Die Muslimbrüder widersprachen Vorwürfen, in ihren Reihen kämpften bewaffnete Männer. Diese seien von den Sicherheitskräften eingeschleust worden. Die Muslimbrüder dementierten auch Anschuldigungen, eine katholische und eine anglikanische Kirche angegriffen zu haben. Etwa zehn Prozent der 84 Millionen Ägypter sind Christen. In den vergangenen beiden Tagen sollen Islamisten in acht Provinzen mindestens 32 Kirchen "völlig zerstört, angezündet oder verwüstet", wie Kathpress unter Verweis auf Berichte von Menschenrechtsorganisationen auf Al-Jazeera berichtete.
Internationale Kritik an Gewalt
International nimmt die Kritik am gewaltsamen Vorgehen der ägyptischen Sicherheitskräfte immer mehr zu.
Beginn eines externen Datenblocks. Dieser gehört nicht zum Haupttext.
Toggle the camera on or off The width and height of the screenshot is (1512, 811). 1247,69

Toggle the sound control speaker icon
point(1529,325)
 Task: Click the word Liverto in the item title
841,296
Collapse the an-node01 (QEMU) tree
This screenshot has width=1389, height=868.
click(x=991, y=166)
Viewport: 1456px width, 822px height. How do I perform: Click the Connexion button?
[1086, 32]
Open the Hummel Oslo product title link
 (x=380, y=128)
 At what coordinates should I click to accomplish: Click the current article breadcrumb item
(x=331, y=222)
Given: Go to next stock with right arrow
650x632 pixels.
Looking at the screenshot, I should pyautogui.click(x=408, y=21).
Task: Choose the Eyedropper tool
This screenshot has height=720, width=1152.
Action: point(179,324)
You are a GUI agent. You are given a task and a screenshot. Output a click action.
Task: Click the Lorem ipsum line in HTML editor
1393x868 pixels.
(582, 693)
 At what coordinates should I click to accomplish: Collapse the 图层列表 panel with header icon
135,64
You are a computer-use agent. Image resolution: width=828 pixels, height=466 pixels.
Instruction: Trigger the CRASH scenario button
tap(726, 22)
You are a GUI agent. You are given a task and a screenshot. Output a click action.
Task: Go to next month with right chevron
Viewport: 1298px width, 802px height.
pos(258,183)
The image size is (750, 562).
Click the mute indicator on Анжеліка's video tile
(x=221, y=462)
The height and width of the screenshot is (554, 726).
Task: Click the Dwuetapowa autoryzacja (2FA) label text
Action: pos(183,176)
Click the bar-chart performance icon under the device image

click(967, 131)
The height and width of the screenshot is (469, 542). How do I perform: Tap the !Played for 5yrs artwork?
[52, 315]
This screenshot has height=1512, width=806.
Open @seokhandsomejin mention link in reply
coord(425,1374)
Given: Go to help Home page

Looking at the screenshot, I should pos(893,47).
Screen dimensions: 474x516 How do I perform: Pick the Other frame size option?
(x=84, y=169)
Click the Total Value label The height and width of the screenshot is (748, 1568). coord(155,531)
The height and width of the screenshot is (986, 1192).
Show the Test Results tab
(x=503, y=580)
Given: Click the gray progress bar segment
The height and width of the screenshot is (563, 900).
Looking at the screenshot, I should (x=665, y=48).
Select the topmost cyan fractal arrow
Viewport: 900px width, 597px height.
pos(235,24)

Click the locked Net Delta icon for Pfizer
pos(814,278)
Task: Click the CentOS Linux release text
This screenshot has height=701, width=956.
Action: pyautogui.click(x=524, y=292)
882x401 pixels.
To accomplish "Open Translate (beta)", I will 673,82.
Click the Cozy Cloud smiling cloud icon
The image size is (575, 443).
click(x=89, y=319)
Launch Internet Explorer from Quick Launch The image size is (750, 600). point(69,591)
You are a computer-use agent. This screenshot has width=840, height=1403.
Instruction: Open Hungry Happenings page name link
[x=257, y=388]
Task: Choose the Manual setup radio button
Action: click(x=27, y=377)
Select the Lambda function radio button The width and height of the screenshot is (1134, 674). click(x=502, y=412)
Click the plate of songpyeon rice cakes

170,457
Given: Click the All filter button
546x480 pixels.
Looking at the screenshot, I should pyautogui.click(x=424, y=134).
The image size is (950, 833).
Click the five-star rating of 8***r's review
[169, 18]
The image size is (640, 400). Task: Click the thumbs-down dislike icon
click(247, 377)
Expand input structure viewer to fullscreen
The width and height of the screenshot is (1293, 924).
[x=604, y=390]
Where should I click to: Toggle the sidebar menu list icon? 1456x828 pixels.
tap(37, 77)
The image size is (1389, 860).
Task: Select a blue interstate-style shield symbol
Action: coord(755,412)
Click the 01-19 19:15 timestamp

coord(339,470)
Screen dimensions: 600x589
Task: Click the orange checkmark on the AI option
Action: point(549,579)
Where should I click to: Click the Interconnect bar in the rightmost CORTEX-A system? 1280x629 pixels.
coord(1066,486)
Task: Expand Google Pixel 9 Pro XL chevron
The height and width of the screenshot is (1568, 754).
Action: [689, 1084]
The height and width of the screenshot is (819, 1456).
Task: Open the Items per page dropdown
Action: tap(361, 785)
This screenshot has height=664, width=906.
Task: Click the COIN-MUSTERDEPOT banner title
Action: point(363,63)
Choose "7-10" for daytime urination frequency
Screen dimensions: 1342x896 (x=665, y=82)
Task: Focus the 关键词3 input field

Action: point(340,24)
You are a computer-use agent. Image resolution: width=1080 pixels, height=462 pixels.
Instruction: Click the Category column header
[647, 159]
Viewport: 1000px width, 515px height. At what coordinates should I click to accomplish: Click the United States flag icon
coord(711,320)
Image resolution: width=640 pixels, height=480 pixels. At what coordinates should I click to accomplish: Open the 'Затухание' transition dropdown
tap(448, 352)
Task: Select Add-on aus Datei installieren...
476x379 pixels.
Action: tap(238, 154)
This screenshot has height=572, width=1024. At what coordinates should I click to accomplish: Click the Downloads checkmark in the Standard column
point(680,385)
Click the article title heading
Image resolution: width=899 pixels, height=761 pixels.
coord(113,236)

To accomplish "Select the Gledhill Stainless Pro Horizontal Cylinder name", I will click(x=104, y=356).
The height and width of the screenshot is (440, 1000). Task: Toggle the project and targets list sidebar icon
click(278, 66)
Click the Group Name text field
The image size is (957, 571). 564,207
Die USA verurteilten die Gewalt und sagten ein gemeinsames Manöver ab, kürzten die Militärhilfe von 1,3 Milliarden Dollar pro Jahr aber nicht. Deutschland, Frankreich und auch Österreich kündigten an, die EU-Außenminister sollten in der kommende Woche über die Zusammenarbeit mit Ägypten beraten. Angesichts der Situation seien "andere Töne der EU" nötig, man könne "nicht einfach zusehen", sagte Außenminister Spindelegger (ÖVP) am Freitag zur APA. Die EU-Außenbeauftragte Catherine Ashton bat die europäischen Regierungen, über "angemessene Maßnahmen" als Antwort auf die Gewalt in Ägypten zu beraten.
Überraschende Unterstützung für die Militärführung kam aus Saudi-Arabien, wo die besonders puristische Islamauslegung des Wahhabismus dominiert. Die Muslimbrüder würden versuchen, Ägypten zu destabilisieren, erklärte der saudi-arabische König Abdullah.
Österreich ruft Reisewarnung aus
Österreich hat am Freitagnachmittag eine generelle Reisewarnung für ganz Ägypten herausgegeben. Diese gelte jedoch nur für geplante Reisen, Urlauber die sich bereits im Land befänden, könnten ihren Urlaub fortsetzen, so Spindelegger. Die Lage in den Urlaubsgebieten Hurghada und Sharm el-Sheikh sei vorerst ruhig. In Hurghada war es am Freitag zu Ausschreitungen gekommen, bereits am Mittwoch war ein Mitglied der Muslimbrüder getötet worden.